Pixel coordinate grounding data:
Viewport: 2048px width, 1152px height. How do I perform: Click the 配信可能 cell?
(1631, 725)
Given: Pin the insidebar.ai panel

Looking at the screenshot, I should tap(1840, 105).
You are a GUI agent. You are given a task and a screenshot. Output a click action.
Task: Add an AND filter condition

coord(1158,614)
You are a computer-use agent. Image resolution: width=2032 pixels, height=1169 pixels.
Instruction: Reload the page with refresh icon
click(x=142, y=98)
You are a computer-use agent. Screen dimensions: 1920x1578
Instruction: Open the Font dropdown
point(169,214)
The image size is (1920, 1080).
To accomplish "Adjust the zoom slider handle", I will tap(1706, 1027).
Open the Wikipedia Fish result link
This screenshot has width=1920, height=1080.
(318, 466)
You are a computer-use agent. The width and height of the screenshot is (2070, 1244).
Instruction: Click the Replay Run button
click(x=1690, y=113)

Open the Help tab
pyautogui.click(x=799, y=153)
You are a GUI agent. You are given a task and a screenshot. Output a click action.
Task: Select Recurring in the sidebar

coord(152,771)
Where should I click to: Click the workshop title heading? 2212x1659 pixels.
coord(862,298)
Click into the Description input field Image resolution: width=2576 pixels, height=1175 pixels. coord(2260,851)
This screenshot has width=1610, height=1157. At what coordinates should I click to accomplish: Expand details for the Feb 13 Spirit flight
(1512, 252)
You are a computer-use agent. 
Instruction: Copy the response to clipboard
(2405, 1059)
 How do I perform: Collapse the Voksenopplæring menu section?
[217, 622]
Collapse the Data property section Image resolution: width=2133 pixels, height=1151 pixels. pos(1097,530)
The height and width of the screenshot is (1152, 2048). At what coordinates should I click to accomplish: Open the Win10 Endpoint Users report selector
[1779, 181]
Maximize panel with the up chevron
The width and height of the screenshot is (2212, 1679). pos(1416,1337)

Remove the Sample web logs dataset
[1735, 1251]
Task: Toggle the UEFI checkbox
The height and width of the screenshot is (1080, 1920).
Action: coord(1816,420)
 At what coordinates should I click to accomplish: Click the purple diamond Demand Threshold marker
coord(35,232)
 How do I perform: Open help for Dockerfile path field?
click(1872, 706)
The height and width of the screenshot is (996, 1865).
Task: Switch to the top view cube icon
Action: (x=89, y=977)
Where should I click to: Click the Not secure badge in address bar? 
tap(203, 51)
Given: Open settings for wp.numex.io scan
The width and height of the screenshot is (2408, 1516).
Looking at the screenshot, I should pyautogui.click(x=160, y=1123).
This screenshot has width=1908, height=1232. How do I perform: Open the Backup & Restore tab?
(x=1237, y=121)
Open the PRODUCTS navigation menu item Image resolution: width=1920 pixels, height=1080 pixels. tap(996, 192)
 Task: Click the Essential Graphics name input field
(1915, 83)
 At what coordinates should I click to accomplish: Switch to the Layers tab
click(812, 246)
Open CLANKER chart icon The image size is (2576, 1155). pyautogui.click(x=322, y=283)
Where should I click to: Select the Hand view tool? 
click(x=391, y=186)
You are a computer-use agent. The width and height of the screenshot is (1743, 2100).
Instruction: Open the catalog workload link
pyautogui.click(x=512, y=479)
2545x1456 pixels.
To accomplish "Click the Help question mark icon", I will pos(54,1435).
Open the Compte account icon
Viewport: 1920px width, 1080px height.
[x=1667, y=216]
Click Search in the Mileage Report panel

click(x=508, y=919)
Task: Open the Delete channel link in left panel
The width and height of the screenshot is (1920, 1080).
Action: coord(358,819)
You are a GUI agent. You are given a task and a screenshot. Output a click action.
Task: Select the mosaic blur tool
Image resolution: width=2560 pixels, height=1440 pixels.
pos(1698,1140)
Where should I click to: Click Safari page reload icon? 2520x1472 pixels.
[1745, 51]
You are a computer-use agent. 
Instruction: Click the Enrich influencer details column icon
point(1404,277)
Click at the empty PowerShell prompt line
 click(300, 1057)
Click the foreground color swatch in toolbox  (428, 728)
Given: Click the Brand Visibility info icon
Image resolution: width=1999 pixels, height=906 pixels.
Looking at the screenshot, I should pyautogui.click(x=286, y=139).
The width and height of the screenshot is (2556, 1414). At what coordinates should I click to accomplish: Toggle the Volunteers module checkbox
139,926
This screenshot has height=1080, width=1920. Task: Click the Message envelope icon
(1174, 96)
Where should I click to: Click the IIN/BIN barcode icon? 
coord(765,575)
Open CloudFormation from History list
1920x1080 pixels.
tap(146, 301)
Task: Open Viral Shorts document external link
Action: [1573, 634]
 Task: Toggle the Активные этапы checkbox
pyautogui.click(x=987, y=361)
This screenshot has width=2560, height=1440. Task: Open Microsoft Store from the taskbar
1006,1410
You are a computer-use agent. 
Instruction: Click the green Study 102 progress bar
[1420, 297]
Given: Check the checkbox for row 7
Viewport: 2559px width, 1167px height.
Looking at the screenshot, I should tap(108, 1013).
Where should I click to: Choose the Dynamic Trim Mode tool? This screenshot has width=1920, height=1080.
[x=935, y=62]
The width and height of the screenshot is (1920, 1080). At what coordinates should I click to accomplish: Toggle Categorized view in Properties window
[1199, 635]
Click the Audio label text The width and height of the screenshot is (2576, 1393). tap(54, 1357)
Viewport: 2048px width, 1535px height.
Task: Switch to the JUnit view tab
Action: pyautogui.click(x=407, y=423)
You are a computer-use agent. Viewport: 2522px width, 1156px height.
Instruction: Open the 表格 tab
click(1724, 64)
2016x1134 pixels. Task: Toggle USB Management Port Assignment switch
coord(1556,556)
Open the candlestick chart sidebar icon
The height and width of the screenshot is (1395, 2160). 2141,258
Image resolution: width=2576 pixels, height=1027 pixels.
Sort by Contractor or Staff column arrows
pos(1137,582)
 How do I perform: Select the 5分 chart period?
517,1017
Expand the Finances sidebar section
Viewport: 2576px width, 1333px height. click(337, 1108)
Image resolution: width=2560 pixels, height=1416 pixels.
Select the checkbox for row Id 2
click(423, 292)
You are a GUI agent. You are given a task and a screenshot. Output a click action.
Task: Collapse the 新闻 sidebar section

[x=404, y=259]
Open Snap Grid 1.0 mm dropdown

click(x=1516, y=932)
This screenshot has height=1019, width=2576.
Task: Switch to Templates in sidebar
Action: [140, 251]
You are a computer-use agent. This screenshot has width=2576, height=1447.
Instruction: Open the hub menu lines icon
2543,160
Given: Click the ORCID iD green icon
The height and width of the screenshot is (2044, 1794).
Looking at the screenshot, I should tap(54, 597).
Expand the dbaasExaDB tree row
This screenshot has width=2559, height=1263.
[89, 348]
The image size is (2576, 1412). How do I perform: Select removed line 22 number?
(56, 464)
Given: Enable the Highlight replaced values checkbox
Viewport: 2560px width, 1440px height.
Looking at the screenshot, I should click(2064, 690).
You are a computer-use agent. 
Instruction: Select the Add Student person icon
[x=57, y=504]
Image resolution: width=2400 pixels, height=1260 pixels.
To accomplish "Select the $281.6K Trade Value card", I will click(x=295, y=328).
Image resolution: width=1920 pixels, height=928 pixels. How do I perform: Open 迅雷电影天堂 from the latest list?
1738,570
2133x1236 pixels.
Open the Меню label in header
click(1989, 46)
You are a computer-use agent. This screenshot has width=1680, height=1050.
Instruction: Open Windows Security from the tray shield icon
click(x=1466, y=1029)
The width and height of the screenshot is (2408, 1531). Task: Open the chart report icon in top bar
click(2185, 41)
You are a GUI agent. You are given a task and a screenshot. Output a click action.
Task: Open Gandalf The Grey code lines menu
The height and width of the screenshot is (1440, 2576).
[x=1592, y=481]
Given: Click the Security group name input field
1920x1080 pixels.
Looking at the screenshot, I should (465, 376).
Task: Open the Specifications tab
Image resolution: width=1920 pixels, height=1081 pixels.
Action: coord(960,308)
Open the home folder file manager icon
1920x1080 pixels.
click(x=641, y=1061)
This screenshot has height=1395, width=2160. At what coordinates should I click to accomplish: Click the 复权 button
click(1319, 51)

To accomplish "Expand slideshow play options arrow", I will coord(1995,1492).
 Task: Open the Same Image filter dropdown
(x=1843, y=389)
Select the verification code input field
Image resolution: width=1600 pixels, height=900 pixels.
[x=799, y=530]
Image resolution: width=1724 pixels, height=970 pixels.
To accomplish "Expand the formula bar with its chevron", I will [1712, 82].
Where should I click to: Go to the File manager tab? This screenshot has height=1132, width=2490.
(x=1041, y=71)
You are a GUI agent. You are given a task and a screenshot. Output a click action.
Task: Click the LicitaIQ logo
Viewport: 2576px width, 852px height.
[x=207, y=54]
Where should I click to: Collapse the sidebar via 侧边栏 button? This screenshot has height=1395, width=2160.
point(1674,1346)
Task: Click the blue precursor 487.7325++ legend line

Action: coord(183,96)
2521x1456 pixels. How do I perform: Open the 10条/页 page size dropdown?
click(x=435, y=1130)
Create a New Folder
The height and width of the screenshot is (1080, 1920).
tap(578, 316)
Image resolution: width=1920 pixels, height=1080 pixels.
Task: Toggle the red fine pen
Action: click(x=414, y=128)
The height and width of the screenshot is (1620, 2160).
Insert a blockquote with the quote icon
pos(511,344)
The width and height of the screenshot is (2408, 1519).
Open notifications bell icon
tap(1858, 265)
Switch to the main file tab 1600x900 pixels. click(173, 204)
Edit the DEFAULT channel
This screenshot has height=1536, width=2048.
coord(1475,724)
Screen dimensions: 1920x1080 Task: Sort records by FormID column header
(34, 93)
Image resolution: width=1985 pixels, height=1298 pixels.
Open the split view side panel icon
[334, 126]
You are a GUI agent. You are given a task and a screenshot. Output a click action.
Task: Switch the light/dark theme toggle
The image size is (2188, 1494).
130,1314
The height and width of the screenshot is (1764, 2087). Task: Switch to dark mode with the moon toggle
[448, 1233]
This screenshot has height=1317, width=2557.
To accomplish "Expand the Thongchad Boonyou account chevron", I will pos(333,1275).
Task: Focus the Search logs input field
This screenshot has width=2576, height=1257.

◆ PROBLEM TO WORK ON ◆
Tally the lines of the data that hold the string "computer". Answer with the number and nothing more.

◆ SOLUTION BELOW ◆
11